**Task directions**
Render every line of the records as a numbered list, skipping any blank lines and leaving out the pictures.

**Exercise inputs**
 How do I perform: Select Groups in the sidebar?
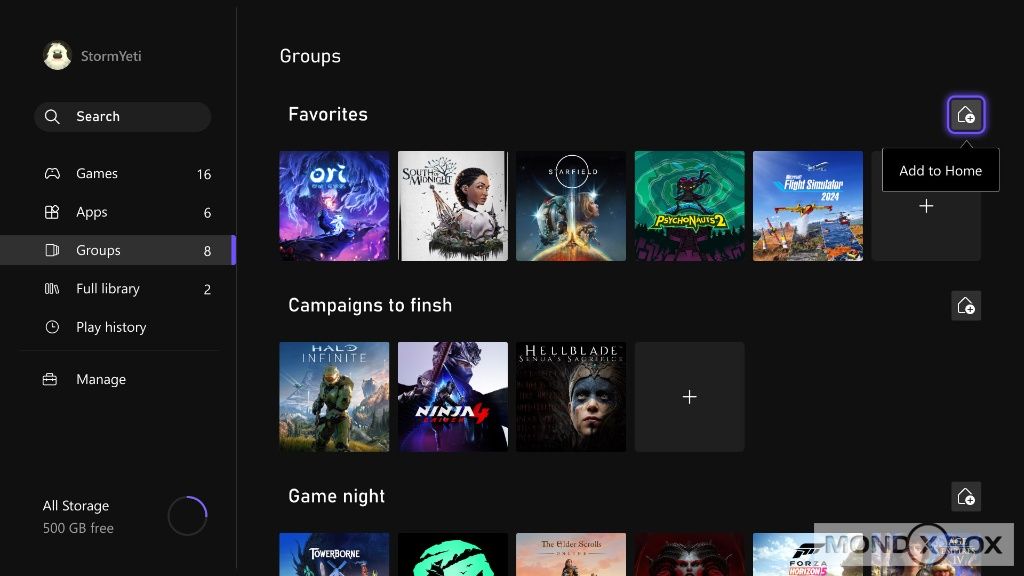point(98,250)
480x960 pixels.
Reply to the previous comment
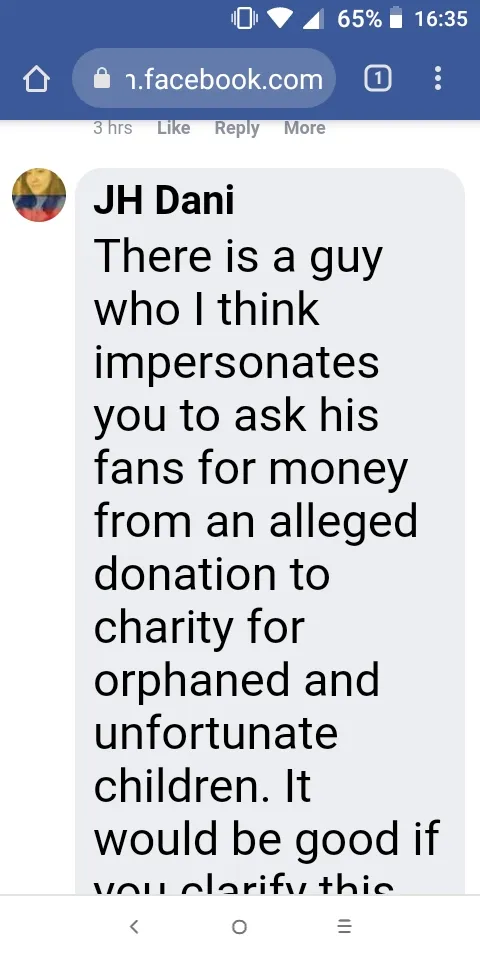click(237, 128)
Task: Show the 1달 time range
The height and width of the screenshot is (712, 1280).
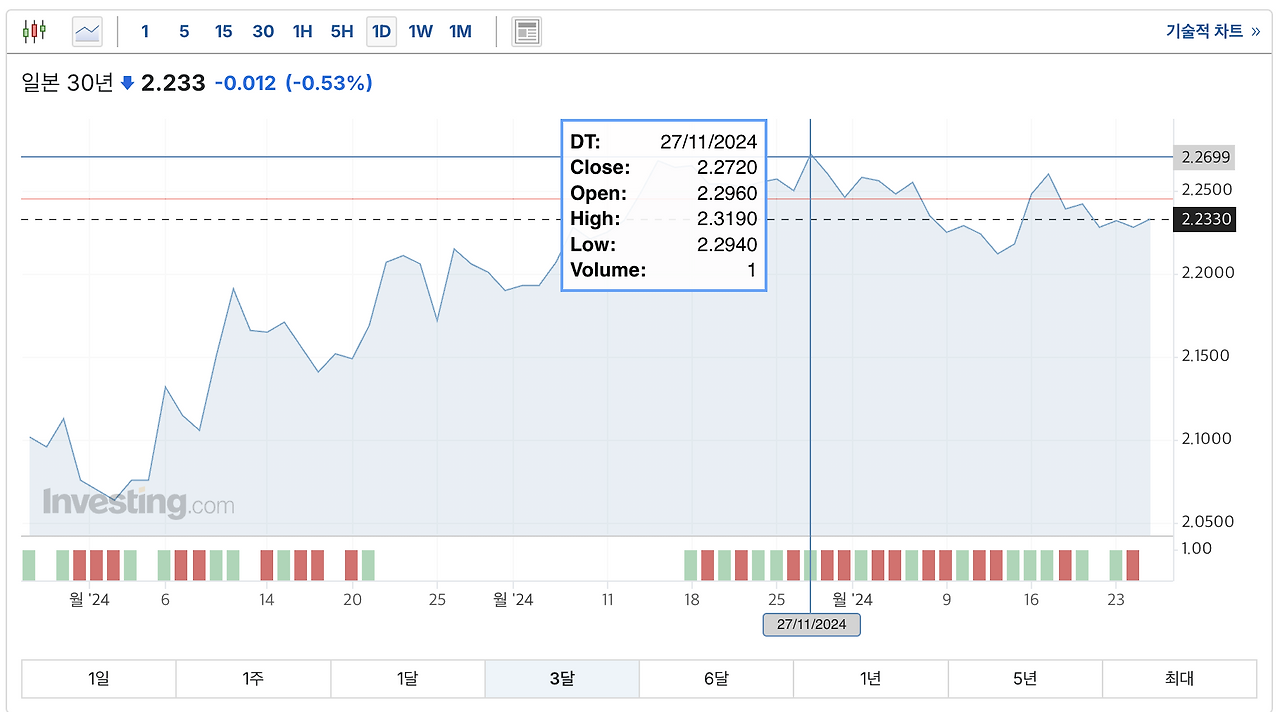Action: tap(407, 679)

**Output**
1.  How do I perform: Select Groups in the sidebar?
2. point(98,250)
3. 480x960 pixels.
4. Reply to the previous comment
5. click(237, 128)
6. Task: Show the 1달 time range
7. The height and width of the screenshot is (712, 1280).
8. Action: tap(407, 679)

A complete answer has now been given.